Nothing but the lines from the one containing "You are a GUI" through the one containing "The width and", both included, should be given again, each exactly as written below.
======== DATA SUPPLIED ========
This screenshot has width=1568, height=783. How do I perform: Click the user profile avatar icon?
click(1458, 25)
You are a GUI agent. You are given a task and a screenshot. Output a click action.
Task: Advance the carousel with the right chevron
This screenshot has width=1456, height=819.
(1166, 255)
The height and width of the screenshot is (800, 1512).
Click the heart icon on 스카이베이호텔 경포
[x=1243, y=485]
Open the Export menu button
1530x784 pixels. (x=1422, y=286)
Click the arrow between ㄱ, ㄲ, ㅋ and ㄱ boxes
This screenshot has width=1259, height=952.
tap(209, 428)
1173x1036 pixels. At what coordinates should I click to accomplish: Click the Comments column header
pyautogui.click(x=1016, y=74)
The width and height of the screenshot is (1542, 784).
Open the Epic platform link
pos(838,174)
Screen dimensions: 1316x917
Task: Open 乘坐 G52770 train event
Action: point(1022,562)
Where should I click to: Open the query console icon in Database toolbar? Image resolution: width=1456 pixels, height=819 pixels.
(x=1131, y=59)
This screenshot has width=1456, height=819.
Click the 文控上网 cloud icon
========
RESPONSE BOX
You are a GUI agent. You are given a task and a screenshot. Output a click action.
Task: Advance the carousel with the right chevron
This screenshot has width=1456, height=819.
(1166, 255)
The height and width of the screenshot is (800, 1512).
Click the heart icon on 스카이베이호텔 경포
[x=1243, y=485]
Open the Export menu button
1530x784 pixels. (x=1422, y=286)
Click the arrow between ㄱ, ㄲ, ㅋ and ㄱ boxes
This screenshot has width=1259, height=952.
tap(209, 428)
1173x1036 pixels. At what coordinates should I click to accomplish: Click the Comments column header
pyautogui.click(x=1016, y=74)
The width and height of the screenshot is (1542, 784).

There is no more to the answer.